Virginia’s base defense is a 3-4. When So’oto shifted him to end, Trucilla said, “I didn’t know what he was doing with that, because I have this image of an end being really tall and lanky, and that’s not me. But I think they saw some potential in me [against the run] in base.”

He smiled. “I don’t really know where that came from, but whatever they tell me to do, I’ll do.”

His physique makes No. 57 the target of good-natured ribbing from his teammates.

“[Offensive lineman] Jake Fieler always calls me `the tree stump,’ ” Trucilla said. “I’m just short and stout. I think one of my positives is, I know my center of gravity, and I know how to use my leverage. Coach Vic says, `Use what you have,’ and I have natural pad level.”

Trucilla is “like a root in the ground,” Hanback said.

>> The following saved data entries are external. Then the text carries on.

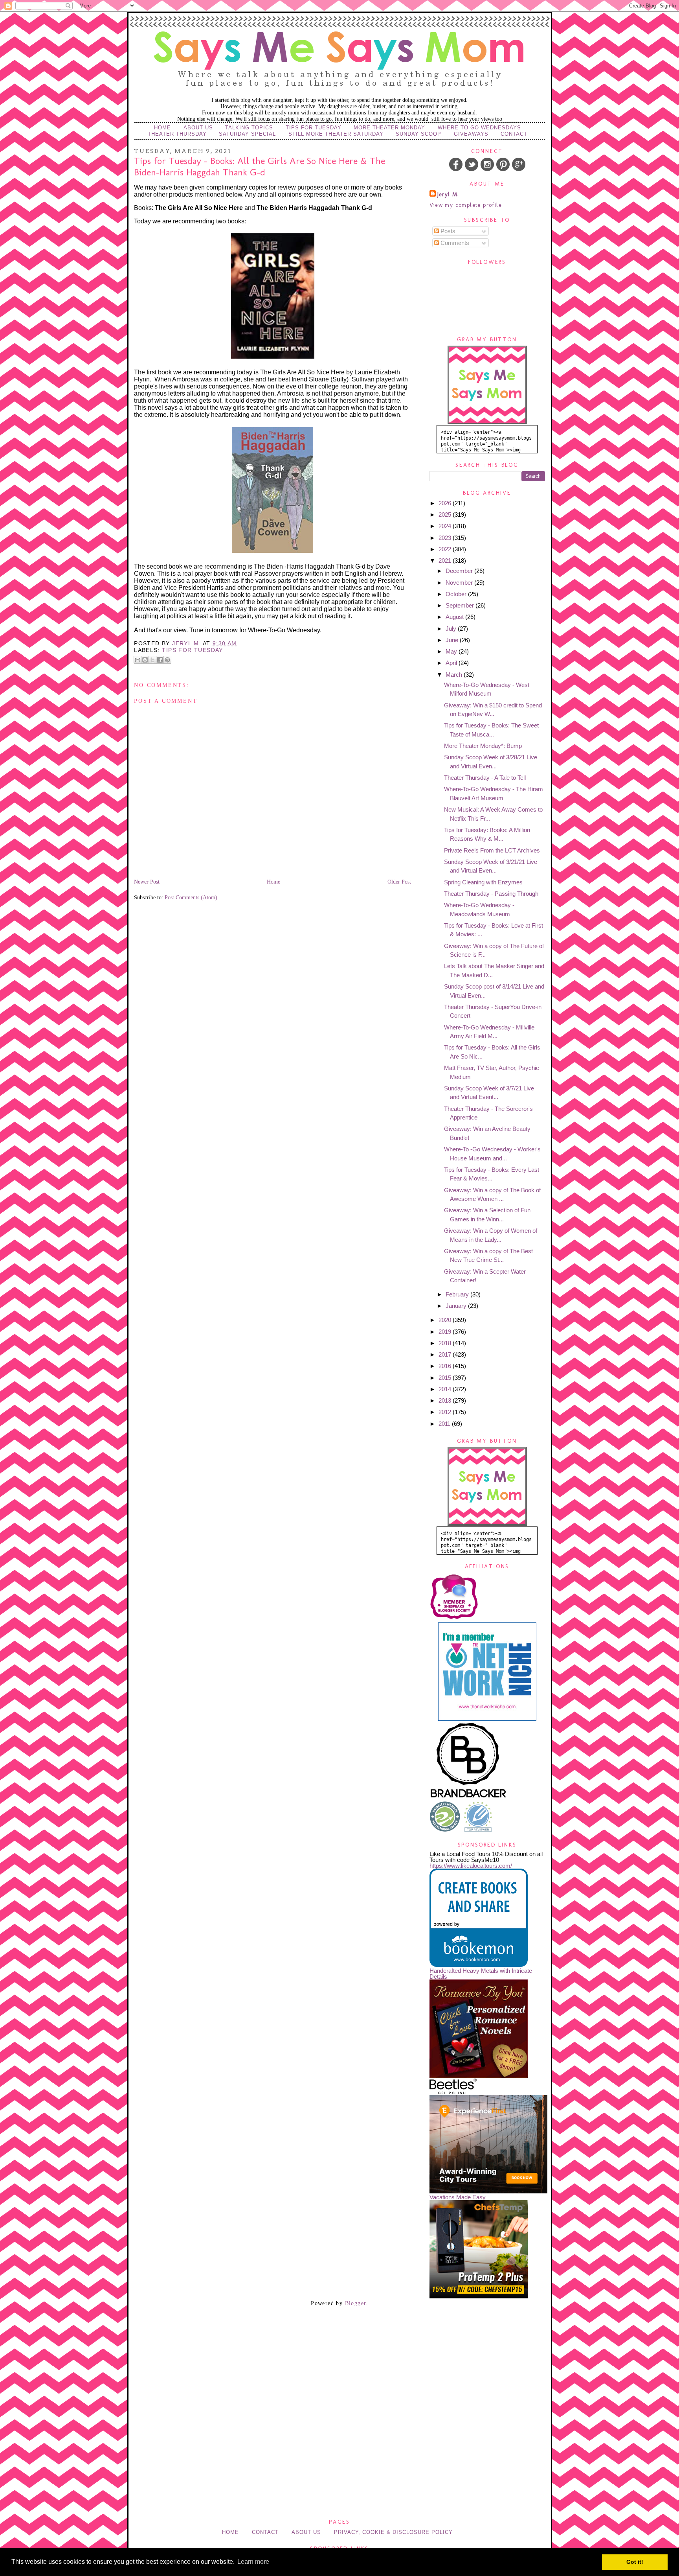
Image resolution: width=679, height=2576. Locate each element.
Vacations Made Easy (457, 2197)
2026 (446, 503)
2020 (446, 1320)
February (458, 1294)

A graduate of Cathedral Prep, Trucilla has five siblings. It’s an athletic family whose home is near Lake Erie. His father, John Trucilla, a judge in Erie County — hence James’ nickname at UVA — played baseball at the University of Dayton.

One of Trucilla’s brothers, John, threw the javelin at Texas, and the other, Luke, is a former walk-on football player at Minnesota. One of his sisters, Marielle, runs marathons. That leaves the Trucilla triplets: James, Grace and Anne. Grace attends Penn State, where she’s on the track & field team, and Anne is a student at Penn State Behrend in Erie.

The bond among triplets is exceptionally strong, and James, Grace and Anne stay in close contact when they’re away at school.

“We have our own little language that only we understand,” Trucilla said, laughing. “It’s good to check in with them and see how they’re doing.”

Cathedral Prep’s rivals include another Erie high school, McDowell, whose star when Trucilla was a sophomore was a senior running back named James Conner. Conner, of course, went on to star at Pitt and now plays for the NFL’s Steelers.

“I don’t like to pat myself on the back,” Trucilla said, “but when we played them my sophomore year, it was fourth down at the goal line, they put James in, and we had this heavy goal-line front, and we stopped them on fourth-and-1. It was one of my favorite moments of high school.”

His nickname notwithstanding, Trucilla is majoring in foreign affairs at UVA.

“I respect law, because of my father and seeing what he does on a daily basis,” Trucilla said, but that’s not a path he plans to follow. He’s likely to pursue a business career after graduating from UVA.

His experience at the University, Trucilla said, has been fantastic. “If you talked to my family, they’d probably say I never shut up about this place. I love it here.”

He’s thrilled about the possibility of playing a significant role on the football field this fall, but “I don’t want to get ahead of myself,” Trucilla said.

“I guess it’s very rewarding seeing the hard work pay off, of course, but my whole mindset this whole camp was `one day at a time.’ I just told myself my motto was `play by play, day by day,’ and to just keep building off those days.”

Practices are demanding, and Mendenhall, also the Cavaliers’ defensive coordinator, is an exacting coach.

“But I’ll say to this point I’m a better man for it,” Trucilla said. “It sounds corny and clichéd, but my mental toughness has gone up tenfold.”

Hanback, a starting defensive end last season, still lines up there occasionally, and Trucilla still takes reps at nose tackle. For the Cavaliers’ defensive linemen, cross-training is customary.

“I want them to get exposure,” said So’oto, who starred at BYU under Mendenhall and then played in the NFL. “So I send them all over the place and have them experience all kinds of techniques and blocks.”

Of Trucilla’s rise on the depth chart, So’oto said, “I think it’s always great to see guys fight through adversity and reach their potential. Judge is still far away, but he’s working hard. And I think the more guys buy into the system and buy into how I coach them and the small things — like trying hard, which is a lost art in college football — then they’ll reach their goals.”